La visione: un progetto artigianale e autentico
Mi contattano e mi raccontano la loro storia e la loro visione: vogliono ricreare e rivedere tutta la bellezza della Bolivia che era intorno a loro quando si sono innamorati. Una cosa per pochi ma curatissima nei dettagli, niente cose comprate dalle grandi piattaforme, stampati o similari.
Tutto doveva essere artigianale come gli oggetti semplici che si vedono nei mercati boliviani. Un’idea spaziale che mi convince da subito.
Non ho avuto bisogno, a dire la verità, di molte revisioni con gli sposi per quanto riguarda la visualizzazione dell’allestimento quanto piuttosto con i fornitori perché avere una vegetazione boliviana all’interno di un castello in Toscana non è affatto semplice.

Cinque mesi di pianificazione intensa
Reperire materiali che non fossero etnici ma Boliviani non è stato veloce. Confondere il tropicale con la Bolivia poteva essere un attimo, la confusione è dietro l’angolo per questo tema.
Il planning è stato di 5 mesi, non tanti prima della data, però posso garantire di aver vissuto 5 mesi veramente intensi; un lavoro verticale e parecchio creativo dove io volevo che un progetto tanto ambizioso esplodesse nella bellezza!
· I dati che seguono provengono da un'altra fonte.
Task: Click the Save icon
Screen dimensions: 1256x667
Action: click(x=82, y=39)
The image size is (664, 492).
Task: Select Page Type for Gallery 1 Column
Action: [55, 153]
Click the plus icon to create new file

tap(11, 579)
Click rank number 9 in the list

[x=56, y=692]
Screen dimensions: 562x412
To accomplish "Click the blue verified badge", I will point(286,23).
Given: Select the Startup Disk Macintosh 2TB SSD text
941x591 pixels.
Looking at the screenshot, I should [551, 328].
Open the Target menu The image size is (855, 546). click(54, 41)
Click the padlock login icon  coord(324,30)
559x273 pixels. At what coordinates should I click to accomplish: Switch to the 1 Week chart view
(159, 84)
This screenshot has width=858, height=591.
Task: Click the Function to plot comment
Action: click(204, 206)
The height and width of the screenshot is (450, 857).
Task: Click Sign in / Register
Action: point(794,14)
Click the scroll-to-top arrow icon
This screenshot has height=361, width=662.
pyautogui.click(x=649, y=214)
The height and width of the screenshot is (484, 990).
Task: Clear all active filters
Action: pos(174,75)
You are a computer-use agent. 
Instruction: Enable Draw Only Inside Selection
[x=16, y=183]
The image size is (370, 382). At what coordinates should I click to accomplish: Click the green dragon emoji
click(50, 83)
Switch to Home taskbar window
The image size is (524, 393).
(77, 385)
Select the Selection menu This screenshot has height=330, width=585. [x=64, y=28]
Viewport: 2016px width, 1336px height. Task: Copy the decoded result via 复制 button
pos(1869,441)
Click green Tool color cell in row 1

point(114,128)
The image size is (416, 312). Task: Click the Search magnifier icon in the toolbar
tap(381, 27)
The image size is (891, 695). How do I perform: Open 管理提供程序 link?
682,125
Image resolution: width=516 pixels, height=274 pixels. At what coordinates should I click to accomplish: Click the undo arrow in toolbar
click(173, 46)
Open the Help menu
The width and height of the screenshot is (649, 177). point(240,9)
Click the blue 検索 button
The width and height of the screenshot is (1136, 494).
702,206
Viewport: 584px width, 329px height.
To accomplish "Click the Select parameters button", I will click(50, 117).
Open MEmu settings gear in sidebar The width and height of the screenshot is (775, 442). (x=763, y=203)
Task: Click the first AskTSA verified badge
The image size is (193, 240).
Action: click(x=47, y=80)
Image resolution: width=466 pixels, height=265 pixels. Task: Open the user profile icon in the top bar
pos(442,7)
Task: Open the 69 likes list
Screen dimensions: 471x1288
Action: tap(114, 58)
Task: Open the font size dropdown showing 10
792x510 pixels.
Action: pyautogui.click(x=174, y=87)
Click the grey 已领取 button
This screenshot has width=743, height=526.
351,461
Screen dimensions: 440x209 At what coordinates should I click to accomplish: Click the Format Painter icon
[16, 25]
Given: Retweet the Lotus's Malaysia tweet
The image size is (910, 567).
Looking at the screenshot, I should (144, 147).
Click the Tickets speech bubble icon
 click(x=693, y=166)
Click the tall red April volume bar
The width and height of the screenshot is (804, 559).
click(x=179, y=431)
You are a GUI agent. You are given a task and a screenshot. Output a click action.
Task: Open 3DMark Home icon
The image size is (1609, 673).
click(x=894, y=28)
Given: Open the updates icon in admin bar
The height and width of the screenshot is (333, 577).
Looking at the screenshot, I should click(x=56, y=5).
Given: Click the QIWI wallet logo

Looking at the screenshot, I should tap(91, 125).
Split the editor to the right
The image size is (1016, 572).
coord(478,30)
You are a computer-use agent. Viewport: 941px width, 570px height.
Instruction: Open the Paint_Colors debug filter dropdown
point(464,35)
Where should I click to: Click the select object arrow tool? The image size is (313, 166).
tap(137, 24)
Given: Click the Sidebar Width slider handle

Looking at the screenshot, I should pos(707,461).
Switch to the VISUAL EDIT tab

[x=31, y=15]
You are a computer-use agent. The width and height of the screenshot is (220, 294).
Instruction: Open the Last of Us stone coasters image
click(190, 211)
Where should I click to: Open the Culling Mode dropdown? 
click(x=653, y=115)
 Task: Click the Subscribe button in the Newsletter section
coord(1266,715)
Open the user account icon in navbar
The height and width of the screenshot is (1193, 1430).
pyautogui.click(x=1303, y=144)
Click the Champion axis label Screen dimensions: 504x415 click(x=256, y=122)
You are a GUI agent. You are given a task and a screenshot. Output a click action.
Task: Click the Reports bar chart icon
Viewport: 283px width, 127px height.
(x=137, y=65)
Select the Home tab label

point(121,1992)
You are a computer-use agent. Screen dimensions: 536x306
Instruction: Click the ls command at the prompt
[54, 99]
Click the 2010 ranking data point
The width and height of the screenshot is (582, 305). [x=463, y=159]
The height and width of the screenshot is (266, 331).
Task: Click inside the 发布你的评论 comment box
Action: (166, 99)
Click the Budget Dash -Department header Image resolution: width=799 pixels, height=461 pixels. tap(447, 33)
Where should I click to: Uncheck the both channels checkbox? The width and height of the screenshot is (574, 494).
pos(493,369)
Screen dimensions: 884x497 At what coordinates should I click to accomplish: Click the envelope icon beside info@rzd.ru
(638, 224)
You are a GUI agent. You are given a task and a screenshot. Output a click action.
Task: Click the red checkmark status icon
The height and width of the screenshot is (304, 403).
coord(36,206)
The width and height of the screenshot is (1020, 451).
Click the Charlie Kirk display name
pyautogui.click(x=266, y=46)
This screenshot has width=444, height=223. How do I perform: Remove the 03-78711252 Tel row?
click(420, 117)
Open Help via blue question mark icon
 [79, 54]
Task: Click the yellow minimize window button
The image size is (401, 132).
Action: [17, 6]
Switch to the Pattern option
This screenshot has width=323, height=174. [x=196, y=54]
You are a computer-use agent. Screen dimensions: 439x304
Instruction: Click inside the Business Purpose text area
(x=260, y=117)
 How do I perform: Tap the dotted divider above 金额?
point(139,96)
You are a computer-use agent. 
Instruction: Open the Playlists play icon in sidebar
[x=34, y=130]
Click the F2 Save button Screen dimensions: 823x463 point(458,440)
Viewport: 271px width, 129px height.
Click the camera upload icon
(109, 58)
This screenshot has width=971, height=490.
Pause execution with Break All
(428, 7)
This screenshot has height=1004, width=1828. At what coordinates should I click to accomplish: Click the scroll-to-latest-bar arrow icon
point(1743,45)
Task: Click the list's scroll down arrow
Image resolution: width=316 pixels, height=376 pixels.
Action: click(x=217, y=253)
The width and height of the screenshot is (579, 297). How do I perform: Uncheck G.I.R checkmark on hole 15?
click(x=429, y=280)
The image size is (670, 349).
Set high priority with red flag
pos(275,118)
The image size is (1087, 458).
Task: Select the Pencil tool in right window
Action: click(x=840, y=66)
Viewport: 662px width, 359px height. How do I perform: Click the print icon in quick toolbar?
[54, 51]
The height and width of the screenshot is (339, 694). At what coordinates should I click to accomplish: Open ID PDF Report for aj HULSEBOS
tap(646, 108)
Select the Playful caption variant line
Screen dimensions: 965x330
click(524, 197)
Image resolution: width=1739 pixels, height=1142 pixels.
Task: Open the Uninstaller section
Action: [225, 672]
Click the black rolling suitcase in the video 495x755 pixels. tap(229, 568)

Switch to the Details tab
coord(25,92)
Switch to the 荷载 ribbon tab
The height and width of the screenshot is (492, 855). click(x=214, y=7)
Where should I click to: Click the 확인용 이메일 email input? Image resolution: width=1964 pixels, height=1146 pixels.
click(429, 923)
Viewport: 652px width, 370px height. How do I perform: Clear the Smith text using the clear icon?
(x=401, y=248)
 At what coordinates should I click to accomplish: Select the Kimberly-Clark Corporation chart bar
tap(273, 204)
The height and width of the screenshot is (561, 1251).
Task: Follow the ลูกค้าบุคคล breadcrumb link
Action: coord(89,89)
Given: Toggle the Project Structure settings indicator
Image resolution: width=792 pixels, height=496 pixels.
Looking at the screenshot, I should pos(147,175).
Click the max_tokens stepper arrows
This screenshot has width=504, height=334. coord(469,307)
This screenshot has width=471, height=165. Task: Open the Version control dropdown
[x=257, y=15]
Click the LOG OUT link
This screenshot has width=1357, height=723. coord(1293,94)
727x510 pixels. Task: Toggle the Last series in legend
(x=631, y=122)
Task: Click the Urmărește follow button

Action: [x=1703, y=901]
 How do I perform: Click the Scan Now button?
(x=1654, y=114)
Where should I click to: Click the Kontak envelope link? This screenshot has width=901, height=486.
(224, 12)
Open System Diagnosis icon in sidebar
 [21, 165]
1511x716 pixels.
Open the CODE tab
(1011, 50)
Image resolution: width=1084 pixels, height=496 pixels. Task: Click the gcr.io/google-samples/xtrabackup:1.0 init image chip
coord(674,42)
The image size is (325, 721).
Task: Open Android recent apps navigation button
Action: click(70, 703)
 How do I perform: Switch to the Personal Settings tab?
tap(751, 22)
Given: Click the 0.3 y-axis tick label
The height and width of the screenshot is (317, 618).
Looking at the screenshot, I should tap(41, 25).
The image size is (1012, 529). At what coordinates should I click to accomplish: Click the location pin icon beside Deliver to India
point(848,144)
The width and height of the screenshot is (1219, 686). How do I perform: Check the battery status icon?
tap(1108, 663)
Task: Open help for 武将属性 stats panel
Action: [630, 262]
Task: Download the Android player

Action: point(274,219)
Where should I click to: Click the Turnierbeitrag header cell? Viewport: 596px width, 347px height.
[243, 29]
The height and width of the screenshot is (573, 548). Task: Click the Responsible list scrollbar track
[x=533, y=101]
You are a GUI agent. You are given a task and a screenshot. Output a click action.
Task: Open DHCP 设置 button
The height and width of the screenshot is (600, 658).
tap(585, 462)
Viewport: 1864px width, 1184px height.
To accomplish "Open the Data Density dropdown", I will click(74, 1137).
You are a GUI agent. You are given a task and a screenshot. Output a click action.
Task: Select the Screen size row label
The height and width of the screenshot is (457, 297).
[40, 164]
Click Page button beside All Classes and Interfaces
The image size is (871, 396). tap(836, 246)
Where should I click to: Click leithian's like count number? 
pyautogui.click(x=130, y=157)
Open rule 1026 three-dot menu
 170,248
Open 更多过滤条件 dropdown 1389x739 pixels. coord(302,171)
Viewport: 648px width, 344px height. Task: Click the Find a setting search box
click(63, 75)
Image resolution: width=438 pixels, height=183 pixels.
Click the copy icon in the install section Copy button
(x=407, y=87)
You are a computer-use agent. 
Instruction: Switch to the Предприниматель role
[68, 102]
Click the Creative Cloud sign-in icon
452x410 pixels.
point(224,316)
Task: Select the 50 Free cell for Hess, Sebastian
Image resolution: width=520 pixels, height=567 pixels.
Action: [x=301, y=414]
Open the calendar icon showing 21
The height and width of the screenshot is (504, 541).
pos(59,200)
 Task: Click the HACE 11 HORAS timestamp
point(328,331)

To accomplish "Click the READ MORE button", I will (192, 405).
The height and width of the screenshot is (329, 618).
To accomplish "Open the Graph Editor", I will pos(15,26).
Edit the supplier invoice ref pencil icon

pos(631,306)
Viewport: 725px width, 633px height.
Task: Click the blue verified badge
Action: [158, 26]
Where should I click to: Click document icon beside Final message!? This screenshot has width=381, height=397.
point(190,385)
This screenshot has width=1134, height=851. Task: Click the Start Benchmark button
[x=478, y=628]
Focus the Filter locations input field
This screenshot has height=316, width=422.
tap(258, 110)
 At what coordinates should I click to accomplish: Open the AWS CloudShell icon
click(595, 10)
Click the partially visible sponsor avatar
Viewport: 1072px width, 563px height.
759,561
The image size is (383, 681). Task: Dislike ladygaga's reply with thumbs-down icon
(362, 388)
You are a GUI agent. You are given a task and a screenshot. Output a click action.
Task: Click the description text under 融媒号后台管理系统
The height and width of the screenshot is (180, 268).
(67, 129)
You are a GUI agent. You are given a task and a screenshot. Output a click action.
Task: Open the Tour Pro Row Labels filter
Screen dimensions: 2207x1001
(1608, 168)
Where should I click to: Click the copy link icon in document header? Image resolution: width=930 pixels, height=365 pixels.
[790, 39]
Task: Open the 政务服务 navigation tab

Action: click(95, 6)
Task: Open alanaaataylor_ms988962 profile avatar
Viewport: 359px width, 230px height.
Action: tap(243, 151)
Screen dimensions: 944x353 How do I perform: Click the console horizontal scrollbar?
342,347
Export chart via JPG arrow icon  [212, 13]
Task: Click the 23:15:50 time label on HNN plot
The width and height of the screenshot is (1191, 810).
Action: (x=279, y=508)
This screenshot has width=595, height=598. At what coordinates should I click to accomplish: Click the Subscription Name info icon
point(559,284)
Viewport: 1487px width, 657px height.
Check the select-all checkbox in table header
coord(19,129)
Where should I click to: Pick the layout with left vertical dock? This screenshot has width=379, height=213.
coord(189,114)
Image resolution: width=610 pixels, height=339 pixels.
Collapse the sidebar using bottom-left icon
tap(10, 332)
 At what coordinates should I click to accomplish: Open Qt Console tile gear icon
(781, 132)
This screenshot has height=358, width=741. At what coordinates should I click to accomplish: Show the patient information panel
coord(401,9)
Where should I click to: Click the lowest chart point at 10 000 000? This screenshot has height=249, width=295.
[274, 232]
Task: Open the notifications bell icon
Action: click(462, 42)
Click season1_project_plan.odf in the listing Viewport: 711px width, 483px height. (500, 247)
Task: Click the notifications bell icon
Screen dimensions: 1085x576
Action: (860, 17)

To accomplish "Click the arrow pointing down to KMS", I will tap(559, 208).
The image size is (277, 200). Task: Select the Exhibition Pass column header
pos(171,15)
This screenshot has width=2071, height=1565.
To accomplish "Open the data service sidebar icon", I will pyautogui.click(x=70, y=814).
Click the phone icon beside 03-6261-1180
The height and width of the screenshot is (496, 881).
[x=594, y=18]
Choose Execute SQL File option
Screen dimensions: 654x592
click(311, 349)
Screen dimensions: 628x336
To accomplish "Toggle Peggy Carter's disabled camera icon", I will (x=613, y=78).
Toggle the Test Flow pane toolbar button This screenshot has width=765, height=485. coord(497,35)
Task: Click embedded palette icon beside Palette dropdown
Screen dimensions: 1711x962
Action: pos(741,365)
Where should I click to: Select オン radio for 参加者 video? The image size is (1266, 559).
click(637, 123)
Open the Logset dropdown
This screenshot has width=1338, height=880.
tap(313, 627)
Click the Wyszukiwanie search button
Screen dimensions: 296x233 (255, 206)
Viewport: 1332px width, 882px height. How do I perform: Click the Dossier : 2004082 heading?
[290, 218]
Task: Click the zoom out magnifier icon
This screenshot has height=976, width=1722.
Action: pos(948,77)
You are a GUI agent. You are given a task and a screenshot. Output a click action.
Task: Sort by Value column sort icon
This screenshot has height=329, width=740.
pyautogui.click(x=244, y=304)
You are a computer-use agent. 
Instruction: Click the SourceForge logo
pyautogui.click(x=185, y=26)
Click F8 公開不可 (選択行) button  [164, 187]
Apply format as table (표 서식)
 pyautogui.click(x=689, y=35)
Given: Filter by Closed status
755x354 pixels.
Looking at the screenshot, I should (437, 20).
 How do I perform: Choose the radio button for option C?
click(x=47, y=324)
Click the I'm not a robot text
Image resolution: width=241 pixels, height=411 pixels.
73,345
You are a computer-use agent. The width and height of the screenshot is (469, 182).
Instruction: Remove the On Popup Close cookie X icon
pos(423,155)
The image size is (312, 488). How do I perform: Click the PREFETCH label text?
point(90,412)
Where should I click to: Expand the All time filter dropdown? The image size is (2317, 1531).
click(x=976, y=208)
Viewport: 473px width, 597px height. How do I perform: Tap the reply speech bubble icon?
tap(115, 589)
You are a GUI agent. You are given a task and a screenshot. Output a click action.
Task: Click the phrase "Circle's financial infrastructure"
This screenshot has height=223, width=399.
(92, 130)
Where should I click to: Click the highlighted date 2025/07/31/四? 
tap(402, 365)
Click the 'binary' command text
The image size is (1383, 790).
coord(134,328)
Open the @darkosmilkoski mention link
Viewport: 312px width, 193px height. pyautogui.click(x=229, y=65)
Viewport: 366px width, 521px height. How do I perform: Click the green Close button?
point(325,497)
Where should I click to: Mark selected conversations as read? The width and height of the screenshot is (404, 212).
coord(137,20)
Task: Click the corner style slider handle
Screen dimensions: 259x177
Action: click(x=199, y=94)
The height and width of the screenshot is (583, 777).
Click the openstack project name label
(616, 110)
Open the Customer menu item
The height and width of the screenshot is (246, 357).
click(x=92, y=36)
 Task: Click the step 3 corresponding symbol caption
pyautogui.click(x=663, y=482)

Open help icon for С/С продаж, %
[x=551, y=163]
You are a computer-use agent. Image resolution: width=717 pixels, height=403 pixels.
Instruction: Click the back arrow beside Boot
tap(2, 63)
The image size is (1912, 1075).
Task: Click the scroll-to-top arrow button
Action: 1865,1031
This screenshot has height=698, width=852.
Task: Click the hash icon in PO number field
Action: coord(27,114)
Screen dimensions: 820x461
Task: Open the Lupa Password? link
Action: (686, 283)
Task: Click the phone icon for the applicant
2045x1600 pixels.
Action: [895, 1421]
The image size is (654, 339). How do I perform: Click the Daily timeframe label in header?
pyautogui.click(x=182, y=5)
Il mio team di fornitori mi ha supportata in tutto realizzando un capolavoro quel giorno. Dalla tavola alla torta tutto parlava del tema che i ragazzi portano nel cuore. Dovevamo essere nella natura boliviana? Ecco, la natura l’avevano sopra le loro teste.
L'allestimento: la Bolivia nel cuore della Toscana
Un arco che sormontava un bellissimo tavolo interamente di legno, arredo interno del Castello, che urlava la Bolivia. Era la Bolivia.
Sul tavolo dettagli di stoffe con stampe peculiari che si rincorrono in un runner appoggiato ad un fondo di lana bianca per dare più volume ed arricchire. Piante che crescono in Bolivia spogliate del comune vaso e decorate con lana e fili alle radici, sia appoggiate sul tavolo che sospese al nostro arco floreale.
E ancora lama come segnaposto, menù con piatti boliviani stampati su carta che aveva i contorni geografici del nostro stato dell’America meridionale.
Pon pon, colori sgargianti, il nero che dominava i segnatavolo perché se ci fate caso in mezzo a tanti colori c’è sempre il colore nero che definisce i contorni dentro le loro caratteristiche stampe.
E i colibrì appesi tra i fiori? Sia in acquerello che tridimensionali. Meravigliosi! Ho amato tanto questo progetto, l’ho sentito mio, mi sono sentita libera di spingermi tantissimo con la creatività ed il lavoro di questa squadra con i miei fornitori è stato preziosissimo. Giulio e Dariia senza parole, mi hanno detto continuamente non gli è mancato niente della Bolivia. Ah no, solo una cosa. Ritornarci perché era quello il viaggio dopo il matrimonio a cui destinare il budget di cui vi ho parlato all’inizio!